FileUtils write method does not work on Azure Databricks

I have troubles writing a file on my Databricks cluster's driver (as a temp file). I have a scala notebook on my company's Azure Databricks which contains those lines of code :
val xml: String = Controller.requestTo(url)
val bytes: Array[Byte] = xml.getBytes
val path: String = "dbfs:/data.xml"
val file: File = new File(path)
FileUtils.writeByteArrayToFile(file, bytes)
dbutils.fs.ls("dbfs:/")
val df = spark.read.format("com.databricks.spark.xml")
.option("rowTag", "generic:Obs")
.load(path)
df.show
file.delete()
however it crashes with org.apache.hadoop.mapreduce.lib.input.InvalidInputException: Input path does not exist: dbfs:/data.xml. When I run a ls on the root of the dbfs, it doesn't show the file data.xml so for me FileUtils is not doing it's job. What puts me even more in troubles is that the following code works when running it on the same cluster, same Azure resource group, same instance of Databricks, but in another notebook :
val path: String = "mf-data.grib"

════════════════

*Instructions*
1. Say whether each statement below agrees with the forum post about FileUtils on Azure Databricks, answering yes or no and quoting the words of the post that settle it. (a) The code sets the path to "dbfs:/data.xml". (b) Running ls on the root of the dbfs shows the file data.xml. (c) The code that works was run on a different cluster.
2. Repeat the part of the forum post about FileUtils on Azure Databricks starting with "I have troubles" and going on through "FileUtils.writeByteArrayToFile(file, bytes)".

════════════════

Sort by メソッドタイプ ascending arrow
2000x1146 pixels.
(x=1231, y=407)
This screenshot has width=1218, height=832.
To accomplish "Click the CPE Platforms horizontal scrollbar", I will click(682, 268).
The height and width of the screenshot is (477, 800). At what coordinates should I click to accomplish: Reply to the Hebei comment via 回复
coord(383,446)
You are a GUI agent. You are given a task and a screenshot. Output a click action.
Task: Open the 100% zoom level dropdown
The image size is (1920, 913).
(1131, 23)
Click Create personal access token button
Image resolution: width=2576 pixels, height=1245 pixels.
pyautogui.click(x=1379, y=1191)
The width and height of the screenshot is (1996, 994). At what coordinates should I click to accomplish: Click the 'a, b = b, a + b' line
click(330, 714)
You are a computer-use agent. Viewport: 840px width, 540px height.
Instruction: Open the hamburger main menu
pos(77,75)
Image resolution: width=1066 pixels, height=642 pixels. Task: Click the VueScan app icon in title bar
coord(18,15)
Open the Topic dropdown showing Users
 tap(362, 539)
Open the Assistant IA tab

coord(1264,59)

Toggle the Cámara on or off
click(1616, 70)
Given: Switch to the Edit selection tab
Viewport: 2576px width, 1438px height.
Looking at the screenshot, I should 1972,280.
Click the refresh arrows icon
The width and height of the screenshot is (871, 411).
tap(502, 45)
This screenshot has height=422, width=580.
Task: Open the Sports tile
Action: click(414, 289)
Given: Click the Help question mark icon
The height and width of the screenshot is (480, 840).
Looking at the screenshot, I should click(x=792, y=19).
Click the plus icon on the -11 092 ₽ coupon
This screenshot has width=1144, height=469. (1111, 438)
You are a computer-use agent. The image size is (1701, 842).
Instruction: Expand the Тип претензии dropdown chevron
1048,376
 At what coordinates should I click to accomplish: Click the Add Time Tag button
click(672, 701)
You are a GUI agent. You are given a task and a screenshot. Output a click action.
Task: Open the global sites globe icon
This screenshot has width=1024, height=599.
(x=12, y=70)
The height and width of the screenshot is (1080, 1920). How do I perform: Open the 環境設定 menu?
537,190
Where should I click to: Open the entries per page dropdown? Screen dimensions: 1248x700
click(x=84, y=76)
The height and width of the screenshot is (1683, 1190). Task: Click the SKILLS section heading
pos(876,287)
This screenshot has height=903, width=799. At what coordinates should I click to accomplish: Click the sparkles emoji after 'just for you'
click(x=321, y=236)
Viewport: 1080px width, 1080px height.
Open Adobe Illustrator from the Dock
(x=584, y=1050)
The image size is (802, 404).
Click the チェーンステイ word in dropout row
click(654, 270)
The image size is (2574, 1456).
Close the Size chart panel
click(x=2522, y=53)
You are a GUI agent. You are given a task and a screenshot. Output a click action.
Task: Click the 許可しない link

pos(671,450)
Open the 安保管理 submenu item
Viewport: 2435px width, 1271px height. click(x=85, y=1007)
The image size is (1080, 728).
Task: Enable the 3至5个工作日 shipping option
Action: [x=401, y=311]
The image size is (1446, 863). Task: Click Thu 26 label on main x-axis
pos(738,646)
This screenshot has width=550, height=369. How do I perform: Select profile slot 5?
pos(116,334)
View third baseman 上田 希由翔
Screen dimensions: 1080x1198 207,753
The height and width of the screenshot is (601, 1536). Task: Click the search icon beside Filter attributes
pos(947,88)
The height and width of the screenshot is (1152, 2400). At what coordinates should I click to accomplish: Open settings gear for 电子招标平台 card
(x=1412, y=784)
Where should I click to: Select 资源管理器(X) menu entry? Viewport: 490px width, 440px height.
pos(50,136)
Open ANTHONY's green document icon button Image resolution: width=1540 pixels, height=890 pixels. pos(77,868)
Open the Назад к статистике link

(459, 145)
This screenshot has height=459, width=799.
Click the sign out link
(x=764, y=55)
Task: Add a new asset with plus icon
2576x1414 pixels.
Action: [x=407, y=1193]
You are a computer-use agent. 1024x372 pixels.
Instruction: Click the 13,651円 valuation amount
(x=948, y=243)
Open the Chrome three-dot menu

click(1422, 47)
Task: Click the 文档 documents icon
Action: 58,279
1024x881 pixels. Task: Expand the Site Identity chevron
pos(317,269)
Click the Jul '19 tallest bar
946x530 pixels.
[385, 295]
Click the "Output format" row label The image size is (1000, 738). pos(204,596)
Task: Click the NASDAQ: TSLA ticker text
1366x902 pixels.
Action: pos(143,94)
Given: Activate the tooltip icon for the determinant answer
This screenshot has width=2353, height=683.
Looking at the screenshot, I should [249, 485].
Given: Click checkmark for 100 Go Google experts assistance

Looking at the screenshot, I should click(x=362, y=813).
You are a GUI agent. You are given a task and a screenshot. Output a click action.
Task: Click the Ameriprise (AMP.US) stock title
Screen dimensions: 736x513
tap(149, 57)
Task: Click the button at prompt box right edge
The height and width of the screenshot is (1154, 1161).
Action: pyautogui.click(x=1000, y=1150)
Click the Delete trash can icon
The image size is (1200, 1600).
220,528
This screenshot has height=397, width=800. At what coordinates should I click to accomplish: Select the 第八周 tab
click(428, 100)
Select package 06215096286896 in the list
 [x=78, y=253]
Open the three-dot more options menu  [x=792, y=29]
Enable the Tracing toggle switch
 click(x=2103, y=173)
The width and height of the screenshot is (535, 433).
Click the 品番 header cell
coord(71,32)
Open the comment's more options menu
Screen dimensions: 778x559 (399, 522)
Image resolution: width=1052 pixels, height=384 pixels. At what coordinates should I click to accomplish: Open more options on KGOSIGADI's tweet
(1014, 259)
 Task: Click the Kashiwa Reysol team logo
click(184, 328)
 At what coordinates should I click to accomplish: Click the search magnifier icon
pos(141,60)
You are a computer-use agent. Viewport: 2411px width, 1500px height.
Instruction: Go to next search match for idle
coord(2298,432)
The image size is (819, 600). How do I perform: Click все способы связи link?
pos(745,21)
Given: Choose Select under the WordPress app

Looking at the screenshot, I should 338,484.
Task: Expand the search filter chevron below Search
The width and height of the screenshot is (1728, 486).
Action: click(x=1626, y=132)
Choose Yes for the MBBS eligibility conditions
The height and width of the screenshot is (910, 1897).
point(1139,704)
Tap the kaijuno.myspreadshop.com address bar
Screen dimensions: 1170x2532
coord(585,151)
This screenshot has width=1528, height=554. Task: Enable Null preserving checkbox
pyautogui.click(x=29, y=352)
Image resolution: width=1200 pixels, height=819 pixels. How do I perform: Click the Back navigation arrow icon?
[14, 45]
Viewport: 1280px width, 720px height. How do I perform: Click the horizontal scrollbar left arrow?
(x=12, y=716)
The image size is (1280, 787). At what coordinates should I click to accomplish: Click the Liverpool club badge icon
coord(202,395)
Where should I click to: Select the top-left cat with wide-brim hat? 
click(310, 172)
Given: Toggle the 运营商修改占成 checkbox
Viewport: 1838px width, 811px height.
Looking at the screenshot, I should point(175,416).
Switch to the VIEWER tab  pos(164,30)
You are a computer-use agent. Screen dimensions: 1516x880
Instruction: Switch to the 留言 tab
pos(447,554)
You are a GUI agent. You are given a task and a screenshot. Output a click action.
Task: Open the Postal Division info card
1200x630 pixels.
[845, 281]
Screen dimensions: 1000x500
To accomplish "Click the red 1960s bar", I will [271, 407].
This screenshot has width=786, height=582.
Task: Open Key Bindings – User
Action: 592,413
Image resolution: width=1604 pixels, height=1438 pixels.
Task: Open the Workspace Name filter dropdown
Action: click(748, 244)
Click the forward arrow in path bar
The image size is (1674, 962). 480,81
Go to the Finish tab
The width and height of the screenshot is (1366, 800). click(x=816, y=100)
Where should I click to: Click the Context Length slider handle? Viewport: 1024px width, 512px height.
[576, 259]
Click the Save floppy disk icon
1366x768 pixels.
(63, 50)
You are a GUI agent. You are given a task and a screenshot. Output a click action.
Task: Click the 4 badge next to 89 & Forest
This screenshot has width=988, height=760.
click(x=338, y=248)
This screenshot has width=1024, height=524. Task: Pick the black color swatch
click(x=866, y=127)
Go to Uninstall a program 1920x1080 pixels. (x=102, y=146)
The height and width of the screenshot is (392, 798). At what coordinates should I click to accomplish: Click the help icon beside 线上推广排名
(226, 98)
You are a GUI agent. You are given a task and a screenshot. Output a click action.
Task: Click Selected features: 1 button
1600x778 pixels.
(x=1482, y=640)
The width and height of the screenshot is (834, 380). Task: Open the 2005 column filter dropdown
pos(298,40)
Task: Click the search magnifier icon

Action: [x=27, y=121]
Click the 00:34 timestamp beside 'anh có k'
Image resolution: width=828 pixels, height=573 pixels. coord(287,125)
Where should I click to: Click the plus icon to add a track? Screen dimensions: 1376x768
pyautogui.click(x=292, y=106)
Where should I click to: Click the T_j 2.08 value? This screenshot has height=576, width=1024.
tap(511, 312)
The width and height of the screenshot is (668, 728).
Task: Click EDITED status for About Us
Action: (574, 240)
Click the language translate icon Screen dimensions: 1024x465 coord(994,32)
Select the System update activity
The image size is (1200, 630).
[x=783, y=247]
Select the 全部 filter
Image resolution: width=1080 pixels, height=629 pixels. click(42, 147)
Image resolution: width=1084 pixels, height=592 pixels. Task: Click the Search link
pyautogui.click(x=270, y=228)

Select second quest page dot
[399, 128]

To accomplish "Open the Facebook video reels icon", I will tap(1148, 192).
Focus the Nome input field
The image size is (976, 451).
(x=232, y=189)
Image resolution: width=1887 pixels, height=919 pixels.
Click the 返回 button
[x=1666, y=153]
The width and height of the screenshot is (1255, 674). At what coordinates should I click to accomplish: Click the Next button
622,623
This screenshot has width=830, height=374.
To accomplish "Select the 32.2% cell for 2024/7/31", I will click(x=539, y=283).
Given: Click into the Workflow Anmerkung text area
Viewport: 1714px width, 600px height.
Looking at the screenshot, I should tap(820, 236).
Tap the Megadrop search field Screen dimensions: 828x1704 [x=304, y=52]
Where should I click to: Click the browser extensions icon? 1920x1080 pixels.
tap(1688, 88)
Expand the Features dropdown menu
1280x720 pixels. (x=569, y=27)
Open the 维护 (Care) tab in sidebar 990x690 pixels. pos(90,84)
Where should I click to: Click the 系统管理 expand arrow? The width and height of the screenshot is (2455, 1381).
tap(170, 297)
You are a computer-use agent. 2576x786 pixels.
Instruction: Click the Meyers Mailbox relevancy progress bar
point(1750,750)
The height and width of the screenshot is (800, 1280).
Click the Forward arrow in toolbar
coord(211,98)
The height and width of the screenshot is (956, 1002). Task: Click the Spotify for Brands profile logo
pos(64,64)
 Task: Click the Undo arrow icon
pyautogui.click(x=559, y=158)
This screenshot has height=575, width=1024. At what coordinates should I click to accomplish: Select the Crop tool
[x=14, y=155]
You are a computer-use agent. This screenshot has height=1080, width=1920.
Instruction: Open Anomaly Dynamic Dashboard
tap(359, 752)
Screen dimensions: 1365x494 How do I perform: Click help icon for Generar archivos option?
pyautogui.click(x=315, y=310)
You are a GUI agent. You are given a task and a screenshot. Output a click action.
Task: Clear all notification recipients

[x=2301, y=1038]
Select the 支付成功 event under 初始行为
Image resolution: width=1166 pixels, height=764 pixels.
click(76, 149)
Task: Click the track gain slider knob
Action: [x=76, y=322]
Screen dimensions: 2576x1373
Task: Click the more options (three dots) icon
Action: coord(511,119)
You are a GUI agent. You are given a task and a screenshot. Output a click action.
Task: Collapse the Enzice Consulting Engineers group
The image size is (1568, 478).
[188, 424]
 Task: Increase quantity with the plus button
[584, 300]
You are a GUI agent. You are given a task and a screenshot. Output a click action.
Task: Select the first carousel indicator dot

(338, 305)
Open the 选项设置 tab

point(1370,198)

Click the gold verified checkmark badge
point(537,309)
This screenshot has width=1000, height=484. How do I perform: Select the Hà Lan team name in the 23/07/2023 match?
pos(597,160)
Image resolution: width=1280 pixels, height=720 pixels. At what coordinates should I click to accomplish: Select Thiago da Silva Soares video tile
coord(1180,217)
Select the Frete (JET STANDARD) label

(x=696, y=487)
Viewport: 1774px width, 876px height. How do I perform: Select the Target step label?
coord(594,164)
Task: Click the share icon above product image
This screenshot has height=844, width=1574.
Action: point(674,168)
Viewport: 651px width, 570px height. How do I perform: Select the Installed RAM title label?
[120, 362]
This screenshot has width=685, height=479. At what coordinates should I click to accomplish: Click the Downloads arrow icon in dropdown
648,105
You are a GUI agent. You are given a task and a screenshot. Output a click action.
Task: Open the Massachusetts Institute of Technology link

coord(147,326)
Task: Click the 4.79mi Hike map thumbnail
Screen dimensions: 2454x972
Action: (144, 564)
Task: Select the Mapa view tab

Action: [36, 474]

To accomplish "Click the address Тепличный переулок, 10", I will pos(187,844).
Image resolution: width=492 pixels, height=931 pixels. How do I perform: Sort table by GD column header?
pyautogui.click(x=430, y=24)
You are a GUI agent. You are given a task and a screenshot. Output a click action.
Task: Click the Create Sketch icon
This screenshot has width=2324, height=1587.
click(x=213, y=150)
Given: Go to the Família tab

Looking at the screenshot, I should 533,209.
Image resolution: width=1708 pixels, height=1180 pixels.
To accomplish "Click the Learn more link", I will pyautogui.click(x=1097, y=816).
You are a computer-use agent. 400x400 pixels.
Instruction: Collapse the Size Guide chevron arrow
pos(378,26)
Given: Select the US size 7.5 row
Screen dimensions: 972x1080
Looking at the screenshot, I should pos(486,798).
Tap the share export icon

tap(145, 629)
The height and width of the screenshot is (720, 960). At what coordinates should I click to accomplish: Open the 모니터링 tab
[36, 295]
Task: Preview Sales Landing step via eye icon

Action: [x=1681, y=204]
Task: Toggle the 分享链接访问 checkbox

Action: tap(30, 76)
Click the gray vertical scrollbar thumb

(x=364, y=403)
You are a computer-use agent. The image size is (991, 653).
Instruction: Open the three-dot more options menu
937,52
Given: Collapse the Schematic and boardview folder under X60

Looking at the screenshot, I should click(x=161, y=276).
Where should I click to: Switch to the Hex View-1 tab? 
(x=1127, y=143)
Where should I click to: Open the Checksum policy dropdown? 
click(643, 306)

════════════════

*Response list*
1.
(a) Yes: "val path: String = "dbfs:/data.xml""
(b) No: "it doesn't show the file data.xml"
(c) No: "works when running it on the same cluster, same Azure resource group, same instance of Databricks, but in another notebook"

2.
I have troubles writing a file on my Databricks cluster's driver (as a temp file). I have a scala notebook on my company's Azure Databricks which contains those lines of code :
val xml: String = Controller.requestTo(url)
val bytes: Array[Byte] = xml.getBytes
val path: String = "dbfs:/data.xml"
val file: File = new File(path)
FileUtils.writeByteArrayToFile(file, bytes)